Scale the listing from the line with "1080x512 pixels. At" to the line with "click(12, 13)", both included, and write those lines out again, requests and all. Multiply every click coordinate in the answers by 1.4 and round it to a whole number, with halves rounding up.

## Begin DATA FOR THIS TASK

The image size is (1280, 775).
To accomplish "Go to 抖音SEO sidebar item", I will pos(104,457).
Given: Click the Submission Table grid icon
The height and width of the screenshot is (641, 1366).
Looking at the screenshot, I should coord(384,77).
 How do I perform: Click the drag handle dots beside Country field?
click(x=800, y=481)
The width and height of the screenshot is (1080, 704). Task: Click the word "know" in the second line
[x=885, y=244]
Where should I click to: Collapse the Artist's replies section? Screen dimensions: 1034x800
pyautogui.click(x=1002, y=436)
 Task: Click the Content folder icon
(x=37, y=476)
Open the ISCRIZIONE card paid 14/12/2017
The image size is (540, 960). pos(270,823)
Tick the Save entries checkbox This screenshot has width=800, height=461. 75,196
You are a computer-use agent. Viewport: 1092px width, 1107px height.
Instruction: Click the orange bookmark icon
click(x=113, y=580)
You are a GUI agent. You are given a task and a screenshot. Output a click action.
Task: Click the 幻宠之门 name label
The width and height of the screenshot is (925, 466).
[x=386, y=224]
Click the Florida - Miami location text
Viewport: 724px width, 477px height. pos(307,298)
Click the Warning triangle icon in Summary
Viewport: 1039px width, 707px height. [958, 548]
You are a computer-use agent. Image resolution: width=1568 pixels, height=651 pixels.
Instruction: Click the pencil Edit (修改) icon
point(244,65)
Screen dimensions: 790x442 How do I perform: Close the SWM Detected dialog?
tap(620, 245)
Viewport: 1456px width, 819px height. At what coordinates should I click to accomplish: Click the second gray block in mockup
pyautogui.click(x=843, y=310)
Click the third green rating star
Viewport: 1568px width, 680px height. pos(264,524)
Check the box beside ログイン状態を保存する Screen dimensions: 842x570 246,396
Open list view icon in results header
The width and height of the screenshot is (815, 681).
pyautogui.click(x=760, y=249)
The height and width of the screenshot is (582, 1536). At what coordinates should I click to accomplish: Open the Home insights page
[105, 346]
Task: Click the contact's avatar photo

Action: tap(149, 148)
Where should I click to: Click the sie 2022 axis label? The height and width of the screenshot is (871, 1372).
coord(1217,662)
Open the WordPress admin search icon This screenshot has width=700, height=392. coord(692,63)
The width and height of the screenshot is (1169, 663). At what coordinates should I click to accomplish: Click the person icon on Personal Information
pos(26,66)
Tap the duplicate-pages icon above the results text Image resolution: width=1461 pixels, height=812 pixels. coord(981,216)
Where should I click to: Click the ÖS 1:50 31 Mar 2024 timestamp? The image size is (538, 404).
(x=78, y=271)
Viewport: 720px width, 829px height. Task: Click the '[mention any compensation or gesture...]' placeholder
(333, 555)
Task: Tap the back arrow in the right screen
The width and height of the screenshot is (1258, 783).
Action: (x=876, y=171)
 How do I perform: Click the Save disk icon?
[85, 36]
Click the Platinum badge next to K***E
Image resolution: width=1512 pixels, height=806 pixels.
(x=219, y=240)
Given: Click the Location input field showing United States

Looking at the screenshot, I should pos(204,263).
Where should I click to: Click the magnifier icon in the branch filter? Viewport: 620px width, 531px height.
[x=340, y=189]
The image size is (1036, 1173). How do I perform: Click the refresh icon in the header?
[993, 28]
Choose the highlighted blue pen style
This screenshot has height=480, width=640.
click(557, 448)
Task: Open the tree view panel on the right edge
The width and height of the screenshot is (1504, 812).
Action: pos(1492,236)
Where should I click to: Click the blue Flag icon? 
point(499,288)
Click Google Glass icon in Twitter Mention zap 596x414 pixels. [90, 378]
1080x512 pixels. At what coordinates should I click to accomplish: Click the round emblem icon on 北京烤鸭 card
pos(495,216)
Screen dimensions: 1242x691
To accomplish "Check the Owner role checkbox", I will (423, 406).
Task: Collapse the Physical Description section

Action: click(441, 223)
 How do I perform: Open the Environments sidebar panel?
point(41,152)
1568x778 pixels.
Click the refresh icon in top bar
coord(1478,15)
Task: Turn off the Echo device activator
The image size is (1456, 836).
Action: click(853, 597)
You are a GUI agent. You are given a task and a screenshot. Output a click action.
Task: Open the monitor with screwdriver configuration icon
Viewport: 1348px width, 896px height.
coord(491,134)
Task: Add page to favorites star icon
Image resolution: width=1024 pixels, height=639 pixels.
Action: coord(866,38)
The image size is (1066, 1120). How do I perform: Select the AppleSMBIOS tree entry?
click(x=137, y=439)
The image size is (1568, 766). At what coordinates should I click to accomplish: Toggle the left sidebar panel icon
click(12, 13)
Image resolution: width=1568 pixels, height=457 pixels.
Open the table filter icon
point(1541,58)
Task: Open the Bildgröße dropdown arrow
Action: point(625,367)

## End DATA FOR THIS TASK

■ **RESPONSE TO THIS TASK**:
1080x512 pixels. At what coordinates should I click to accomplish: Click the round emblem icon on 北京烤鸭 card
pos(693,302)
Screen dimensions: 1242x691
To accomplish "Check the Owner role checkbox", I will (592, 568).
Task: Collapse the Physical Description section

Action: click(617, 312)
 How do I perform: Open the Environments sidebar panel?
point(57,213)
1568x778 pixels.
Click the refresh icon in top bar
coord(2069,21)
Task: Turn off the Echo device activator
The image size is (1456, 836).
Action: click(1194, 836)
You are a GUI agent. You are given a task and a screenshot. Output a click action.
Task: Open the monitor with screwdriver configuration icon
Viewport: 1348px width, 896px height.
coord(687,188)
Task: Add page to favorites star icon
Image resolution: width=1024 pixels, height=639 pixels.
Action: coord(1212,53)
The image size is (1066, 1120). How do I perform: Select the AppleSMBIOS tree entry?
click(x=192, y=615)
The image size is (1568, 766). At what coordinates should I click to accomplish: Toggle the left sidebar panel icon
click(17, 18)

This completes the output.